LA TRIBUNE DIMANCHE — Vous refusez cette obligation à adopter et à s’adapter à l’IA générative, attitude incarnée dans votre livre par l’agaçant Michel Super. Pourquoi ce personnage ?
ABEL QUENTIN — J’ai toujours écrit des livres satiriques. Les mantras de la tech appellent l’ironie et la satire. Michel Super est un archétype. Il est ulcéré par mes braiements d’« âne bernanosien ». Dans le livre, il me donne la réplique autant qu’il me sert de punching-ball.
Vous démontez ses arguments en expliquant que l’IA générative n’a pas de fonction égalisatrice et surtout que nous ne saurons pas nous limiter…
Bien sûr, vous pourrez trouver des gens qui en ont une utilisation enrichissante, mais elle n’a aucune chance de l’emporter collectivement. Le danger est que chacun ne voie que les gains individuels et perde de vue la régression civilisationnelle, et le suicide écologique. Nous ne pouvons pas séparer notre destin individuel du destin collectif.

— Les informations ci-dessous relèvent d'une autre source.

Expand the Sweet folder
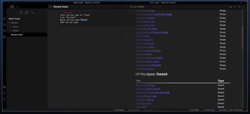11,31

Dans mon livre, je voulais sortir de cette approche très compartimentée de l’IA générative : l’IA et la santé, l’IA et l’école, et cetera. Nous sommes à un moment de l’Histoire où nous devons absolument faire les comptes. C’est l’enseignement de la pensée d’un Jacques Ellul : nous devons mettre au jour les coûts cachés de la technologie et déterminer ce qui est bon pour l’homme.
Nous avons vu naître l’IA générative. Les enfants de nos enfants ne connaîtront un monde qu’avec elle. Quel est le danger de cette société ?
Pas la terre à feu et à sang, car c’est un poison lent. Le discours sensationnaliste sur la destruction du monde par les robots sert les intérêts de la tech parce qu’il nous empêche de voir l’aliénation à l’œuvre, qui n’est pas aussi spectaculaire et néanmoins dévastatrice. Dans dix ans, par exemple, si on parle de littérature, il existera toujours des librairies, des prix littéraires. Les apparences n’auront pas changé ; et pourtant, tout aura changé si nous ne faisons rien.